With U.S.-President-elect Joe Biden set to be inaugurated Wednesday, the FBI is conducting security screening of the 25,000 members of the National Guard assigned to Washington to protect the event amid worries of a potential insider attack.
Army Secretary Ryan McCarthy told the Associated Press that he and other leaders have not seen evidence of any threats, and that so far the vetting had not turned up any issues among the Guard members.
"We're continually going through the process, and taking second, third looks at every one of the individuals assigned to this operation," McCarthy said.
McCarthy said there are intelligence reports suggesting outside groups are organizing armed rallies ahead of Inauguration Day.
Secretary of the Army Ryan McCarthy, left, accompanied by Gen. James McConville, Chief of Staff of the Army, right, speaks during a briefing on an investigation into Fort Hood, Texas at the Pentagon, Dec. 8, 2020, in Washington.
Security is an even bigger focus than usual with the inauguration coming two weeks after thousands of supporters of outgoing President Donald Trump stormed the U.S. Capitol. Trump had urged them to march to the building as lawmakers met to certify Biden's victory.
The immediate area around the Capitol is a virtual armed encampment, with fencing and concertina wire encircling the grounds. Authorities have also closed the National Mall along with roads and Metro stations in much of downtown Washington. Bridges into the city from the state of Virginia are also being closed. Thousands of National Guard troops and law enforcement officers are stationed across the area to protect against further violence.
Despite the heightened security concerns, Biden plans to go ahead with the inauguration ceremony in its traditional location.
"Our plan and our expectation is that President-elect Biden will put his hand on the Bible with his family outside on the west side of the Capitol on the 20th," Kate Bedingfield, Biden's incoming communications director, told ABC's "This Week" show.
She said the Biden team has "full faith in the United States Secret Service and their partners who have been working for over a year on the planning to ensure (the inauguration) is safe."
Streets sit largely deserted as National Guard personnel and police close off a block, Sunday, Jan. 17, 2021, in Washington, as part of increased security ahead of the inauguration of President-elect Joe Biden and Vice President-elect Kamala Harris.
Trump has refused to concede his defeat or congratulate Biden, while acknowledging there will be a "new administration" come Wednesday.
Trump, ignoring 160 years of the U.S. tradition of an outgoing president attending his successor's swearing-in ceremony to demonstrate a peaceful transfer of power, has announced he plans to skip the inauguration. Vice President Mike President is planning to attend.
Trump instead is planning to leave Washington on Wednesday morning with a red-carpet ceremony as he boards Air Force One for a flight to his Atlantic Ocean retreat in Florida.
Trump's plan has drawn criticism, including from a group of five Democratic members of the House of Representatives who in a letter Saturday to acting Secretary of Defense Christopher Miller and Joints Chiefs of Staff Chairman Mark Milley urged the Pentagon to not divert any resources for what they called a "disruptive departure ceremony for the outgoing president."
"The proposed action is unwise, unconventional, and most importantly, puts the national security needlessly at risk by diverting essential personnel and resources from the protection of the U.S. Capitol, where all of the institutions of government will be represented, to providing for the security, protection, and transport of the outgoing president," the lawmakers wrote. Signatories included Congresswomen Sheila Jackson Lee and Jan Schakowsky and Congressmen Andre Carson, Steven Cohen and Danny Davis.

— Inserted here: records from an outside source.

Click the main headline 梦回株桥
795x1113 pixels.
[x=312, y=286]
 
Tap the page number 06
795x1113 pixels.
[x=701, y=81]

House Speaker Nancy Pelosi of California signs the article of impeachment against President Donald Trump in an engrossment ceremony before transmission to the Senate for trial on Capitol Hill, in Washington, Jan. 13, 2021.
The House last week impeached Trump for a second time, accusing him of inciting insurrection, and his Senate trial is set to start soon after Biden's inauguration. If convicted, Trump, the first U.S. president to be impeached twice, could be barred from ever again holding office.
Before he leaves office, however, Trump is expected to grant several more pardons, possibly to key supporters convicted of crimes or facing trials.
People familiar with the matter said Trump met Sunday with aides to finalize a list of more than 100 pardons and commutations to issue before his term ends. White House advisers have said Trump has had discussions about preemptively pardoning himself and other family members, none of whom have been charged with any crimes, but that at this point he is not expected to do so.
Bedingfield said Sunday Biden is planning to lay out a "positive, optimistic" vision for the country in his inaugural address on Wednesday and "try to turn the page on the divisiveness, and the hatred of the last four years" under Trump.
"I think that's what Americans all across the country want," Bedingfield said. "They want a government that once again is focused on doing the right thing by them and helping them in their day-to-day lives."
Once in power, Biden plans to quickly overturn numerous Trump policies.
Incoming White House chief of staff Ron Klain said Saturday night that Biden "is assuming the presidency in a moment of profound crisis for our nation. We face four overlapping and compounding crises: the COVID-19 crisis, the resulting economic crisis, the climate crisis, and a racial equity crisis."